• What does The Name of Buckyballs mean ?

    In 1985 when scientists Richard Smalley, Robert Curl, James Heath, Sean O’Brien, and Harold Kroto developed the first “fullerene”, a round molecule composed entirely of carbon, they decided the molecule looked alot like the geodesic domes which were made famous by legendary architect Buckminster Fuller and they named it the buckminsterfullerene. Read more about the discovery of Buckyballs.

    Above you can see the the molecular structure of the buckminsterfullerene. Below are geodesic domes. You can easily see the similarity. The name buckminsterfullerene was later shortened to Buckyballs. This was likely the first time the term “Buckyballs” was used.

    But the magnetic toys are not made of carbon, they are made of Neodymium. Neodymium is a “rare earth” element (it is just a name, the metal behind the magnet is not really rare) which has super magnetic strength. According to the Buckyballs website, since the magnetic toy can also be used to make a geodesic dome shapes, the company used the same name for the toy.

    The magnetic toy was trade marked by a company owned by Maxfield and Oberton Holding in March 2009. But as with many products, people and imitators use the term generically (who wants to say “Neodymium magnetic toy”?). As imitators were being sold on Amazon using the name Buckyballs, in 2011 Maxfield and Oberton sued Amazon for violating their trademark.
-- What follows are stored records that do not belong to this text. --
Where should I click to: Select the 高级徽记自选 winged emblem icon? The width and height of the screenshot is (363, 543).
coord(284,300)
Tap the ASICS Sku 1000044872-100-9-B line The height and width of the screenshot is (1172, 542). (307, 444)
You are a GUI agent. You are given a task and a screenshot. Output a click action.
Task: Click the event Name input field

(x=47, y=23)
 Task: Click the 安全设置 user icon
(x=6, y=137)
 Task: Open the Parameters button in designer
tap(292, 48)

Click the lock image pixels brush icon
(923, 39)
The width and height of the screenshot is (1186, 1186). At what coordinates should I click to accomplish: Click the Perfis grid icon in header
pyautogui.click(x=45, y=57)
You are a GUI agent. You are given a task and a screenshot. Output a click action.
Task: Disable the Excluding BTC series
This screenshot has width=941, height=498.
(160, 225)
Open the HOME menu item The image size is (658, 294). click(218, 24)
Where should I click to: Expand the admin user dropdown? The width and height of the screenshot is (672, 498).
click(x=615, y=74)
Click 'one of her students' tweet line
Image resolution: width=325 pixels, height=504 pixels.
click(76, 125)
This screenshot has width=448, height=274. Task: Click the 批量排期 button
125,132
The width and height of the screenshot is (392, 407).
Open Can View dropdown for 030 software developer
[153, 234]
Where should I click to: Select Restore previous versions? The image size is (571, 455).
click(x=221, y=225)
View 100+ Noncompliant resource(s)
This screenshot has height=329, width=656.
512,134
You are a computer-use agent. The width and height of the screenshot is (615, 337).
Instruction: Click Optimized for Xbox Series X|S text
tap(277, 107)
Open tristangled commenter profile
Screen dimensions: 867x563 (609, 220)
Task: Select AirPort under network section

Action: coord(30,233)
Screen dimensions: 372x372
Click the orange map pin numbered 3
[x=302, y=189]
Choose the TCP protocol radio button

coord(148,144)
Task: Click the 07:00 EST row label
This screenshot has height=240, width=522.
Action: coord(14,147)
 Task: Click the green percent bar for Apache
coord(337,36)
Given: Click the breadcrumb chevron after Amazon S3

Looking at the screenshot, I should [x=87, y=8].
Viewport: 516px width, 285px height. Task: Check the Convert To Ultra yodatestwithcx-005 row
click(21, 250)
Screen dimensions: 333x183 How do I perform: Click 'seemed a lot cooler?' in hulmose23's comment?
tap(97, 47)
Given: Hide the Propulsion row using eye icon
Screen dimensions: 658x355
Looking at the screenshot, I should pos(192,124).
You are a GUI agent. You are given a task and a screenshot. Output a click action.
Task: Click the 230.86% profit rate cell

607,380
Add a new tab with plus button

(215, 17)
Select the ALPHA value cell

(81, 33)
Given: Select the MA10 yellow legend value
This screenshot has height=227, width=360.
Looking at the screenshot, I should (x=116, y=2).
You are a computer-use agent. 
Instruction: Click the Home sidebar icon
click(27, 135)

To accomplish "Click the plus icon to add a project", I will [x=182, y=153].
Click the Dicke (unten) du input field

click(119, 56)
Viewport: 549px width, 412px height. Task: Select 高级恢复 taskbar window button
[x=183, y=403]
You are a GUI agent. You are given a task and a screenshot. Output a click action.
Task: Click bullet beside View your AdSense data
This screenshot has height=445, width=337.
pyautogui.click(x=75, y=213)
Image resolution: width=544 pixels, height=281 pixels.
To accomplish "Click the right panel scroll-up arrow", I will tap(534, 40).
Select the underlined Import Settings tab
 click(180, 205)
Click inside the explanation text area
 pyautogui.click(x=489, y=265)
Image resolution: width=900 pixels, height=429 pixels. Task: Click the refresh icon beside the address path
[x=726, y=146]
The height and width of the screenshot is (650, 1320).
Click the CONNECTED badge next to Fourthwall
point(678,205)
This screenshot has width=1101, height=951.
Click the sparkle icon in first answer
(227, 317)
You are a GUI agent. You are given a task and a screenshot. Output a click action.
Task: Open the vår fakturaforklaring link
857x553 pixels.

Download a Copy Of The Lawsuit Against Amazon

    Supramagnets provides strong magnets, magnetic gifts, magnetic gadgets and more to people passionate about magnets.

    Get colorful supraballs like buckyballs and neocube here.

    Get more coupon codes on buckyballs magnets for saving.

    coupon codes on buckyballs magnets

  • How to make a pyramid out of buckyballs

    How to make a pyramid out of supraballs

    • 1

      Form a single strand of balls.

    • 2

      Break off nine balls, and attach the two ends to form a ring.

    • 3

      Transform the ring into a triangle. Pinch three of the balls in the circle together with your thumb and forefinger, forming a point. The circle now looks like a teardrop. Holding the point in place, push the rounded end of the teardrop inward, forming two new points. This completes the triangle.

    • 4

      Repeat Steps 2 through 3 until you have 16 triangles total. This will not require the entire strand of balls.

    • 5

      Select four triangles, and snap them together to form a larger triangle. Do this by snapping three of the triangles together side-by-side in this pattern: pointed side up, pointed side down, pointed side up. This forms a base for the larger triangle. Snap the remaining triangle, pointed side up, above the middle triangle of the base.

    • 6

      Repeat Step 5 three more times for a total of four large triangles.

    • 7

      Snap the four triangles together to form one large triangle. Do this by snapping three triangles together side-by-side in the following pattern: pointed side up, pointed side down, pointed side up. Snap the remaining triangle, pointed side up, above the middle triangle of the base.

    • 8

      Bring the three points of the triangle together, by bringing them upward and inward, forming a three-dimensional figure. By snapping the points together, the sides will naturally snap together. When all the points and sides snaps together successfully, the result is a four-sided pyramid.